Zwei Waiblingerinnen haben in der Fußgängerzone für Aufsehen gesorgt: Auf bunten Zetteln suchten sie nach frischen Ideen für die Innenstadt. Viele Passanten machten mit.

Rems-Murr: Phillip Weingand (wei)

Waiblingen - Viele Waiblinger haben in den vergangenen Wochen beim Flanieren durch die Lange Straße gestaunt. Das leere Schaufenster des ehemaligen Damenmodegeschäfts Scala war über und über beklebt mit großen bunten Zetteln. Der auf Schildern geschriebenen Aufforderung „Was fehlt in der Fußgängerzone? Schreib deine Ideen dazu“ waren viele nachgekommen. Neben einer Teestube, einem Spielkartenladen, einem Familiencafé oder einem Kino haben sich manche Teilnehmer der Aktion unter anderem einen Plattenladen gewünscht. Jemand hat auch – mit Zwinker-Smiley, daher wohl nicht ganz ernst gemeint – „Asylheim“ hingeschrieben. Auch ein Reparaturcafé, ein Casino, eine Sushi-Bar oder eine Starbucks-Filiale wünschen sich manche.

 

„Nur noch Optiker und Handyläden“

Hinter der Aktion stecken die beiden Waiblingerinnen Andrea Ertz und Silke Goll. Als „Waiblinger Ideentausch“ haben sie schon andere „Guerilla“-Projekte verantwortet. Etwa den mit Gedichten behängten „Frühlingsbaum“, der gerade auf der Erleninsel zu sehen ist. Das Ziel all ihrer Aktionen ist, die Waiblinger zum Mitmachen zu ermuntern. Der jüngste Streich hat zudem einen aktuellen Hintergrund: „Uns kommt es manchmal so vor, als ob es in der Waiblinger Innenstadt nur noch Optiker und Handyläden gäbe“, erklärt Andrea Ertz.

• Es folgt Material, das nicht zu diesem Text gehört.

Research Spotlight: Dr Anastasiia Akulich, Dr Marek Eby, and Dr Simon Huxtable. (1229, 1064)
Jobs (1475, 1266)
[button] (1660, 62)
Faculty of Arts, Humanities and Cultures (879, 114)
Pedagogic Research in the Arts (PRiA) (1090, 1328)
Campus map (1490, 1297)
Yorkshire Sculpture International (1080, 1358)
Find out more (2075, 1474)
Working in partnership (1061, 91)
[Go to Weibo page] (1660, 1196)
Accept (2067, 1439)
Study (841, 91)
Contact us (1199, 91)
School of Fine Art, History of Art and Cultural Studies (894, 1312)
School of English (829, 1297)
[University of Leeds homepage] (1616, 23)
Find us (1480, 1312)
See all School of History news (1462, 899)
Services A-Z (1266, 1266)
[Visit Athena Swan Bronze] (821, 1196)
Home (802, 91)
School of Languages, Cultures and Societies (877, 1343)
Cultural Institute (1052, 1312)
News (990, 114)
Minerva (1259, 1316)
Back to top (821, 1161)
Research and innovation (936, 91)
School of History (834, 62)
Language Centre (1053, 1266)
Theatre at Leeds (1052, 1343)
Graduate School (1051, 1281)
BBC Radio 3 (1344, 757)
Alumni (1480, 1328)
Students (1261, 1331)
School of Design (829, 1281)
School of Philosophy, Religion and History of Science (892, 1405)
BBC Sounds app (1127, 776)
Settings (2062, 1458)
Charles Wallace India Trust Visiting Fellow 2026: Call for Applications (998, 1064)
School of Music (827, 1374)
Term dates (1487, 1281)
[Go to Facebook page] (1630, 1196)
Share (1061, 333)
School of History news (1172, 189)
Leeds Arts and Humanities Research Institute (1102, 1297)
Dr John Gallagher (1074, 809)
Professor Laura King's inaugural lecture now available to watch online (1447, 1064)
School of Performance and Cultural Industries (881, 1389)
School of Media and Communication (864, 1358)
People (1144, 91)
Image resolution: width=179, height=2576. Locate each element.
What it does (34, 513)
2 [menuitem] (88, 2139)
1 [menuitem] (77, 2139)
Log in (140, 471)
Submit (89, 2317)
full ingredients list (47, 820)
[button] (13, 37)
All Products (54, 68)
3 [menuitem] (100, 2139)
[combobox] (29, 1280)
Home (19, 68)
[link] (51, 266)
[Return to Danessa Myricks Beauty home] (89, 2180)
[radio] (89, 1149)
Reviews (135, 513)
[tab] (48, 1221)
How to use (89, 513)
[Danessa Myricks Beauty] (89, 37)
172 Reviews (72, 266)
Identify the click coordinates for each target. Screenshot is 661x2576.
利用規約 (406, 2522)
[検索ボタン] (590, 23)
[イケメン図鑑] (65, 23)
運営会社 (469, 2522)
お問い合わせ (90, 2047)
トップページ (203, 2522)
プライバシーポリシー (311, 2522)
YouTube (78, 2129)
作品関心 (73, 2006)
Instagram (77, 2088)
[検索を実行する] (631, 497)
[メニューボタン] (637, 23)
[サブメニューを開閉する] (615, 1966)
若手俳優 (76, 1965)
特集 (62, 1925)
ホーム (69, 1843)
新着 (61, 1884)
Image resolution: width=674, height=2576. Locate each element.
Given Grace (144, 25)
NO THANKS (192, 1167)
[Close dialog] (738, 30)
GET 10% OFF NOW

Für ihre Zettelaktion hätten sie nach einem leer stehenden Geschäft gesucht und den ehemaligen Mode-Scala-Laden gefunden. „Die 250 Zettel, die wir aufgeklebt hatten, wurden alle vollgeschrieben“, sagt Ertz voller Freude über den regen Zulauf. Ihre Mitstreiterin Silke Goll hat ein Vorschlag besonders amüsiert: „Ein Studio, in dem kleine Fische zur Pflege an den Füßen der Kunden knabbern, könnten wir uns in dem Laden tatsächlich gut vorstellen“, erzählt sie lachend. Auffallend viele Teilnehmer hätten sich aber auch ein schwäbisches Lokal gewünscht. „Und das fehlt in der Waiblinger Innenstadt tatsächlich.“

Der Eigentümer des Hauses, in dem die Zettelaktion über die Bühne geht, ist die Dettinger Immobilienfirma Stonehenge. Einer der beiden Geschäftsführer, Stefan Russ, hat den Frauen grünes Licht für ihre Vorhaben gegeben. „Ich habe gesagt, das ist eine lustige Aktion, und sie kostet nichts“, sagt er und freut sich, dass die Initiative „scheinbar gut angekommen ist“.

Als privater Eigentümer des Hauses steht es ihm allerdings natürlich frei, mit wem er einen Mietvertrag abschließt. Daher sieht sich Russ nicht an das Ergebnis der ungewöhnlichen Abstimmung gebunden: „Ich wünsche mir ein Geschäft, das die Miete aufbringen kann und das möglichst lange dort bleibt“, sagt er. Auch wenn es kaum zu erwarten sei, dass der neue Mieter so lange durchhalte wie Gerfried Lemke: Der Betreiber von Mode Scala hatte nach 35 Jahren altershalber aufgehört, seine Tochter betreibt aber weiterhin ein Bekleidungsgeschäft in Winnenden.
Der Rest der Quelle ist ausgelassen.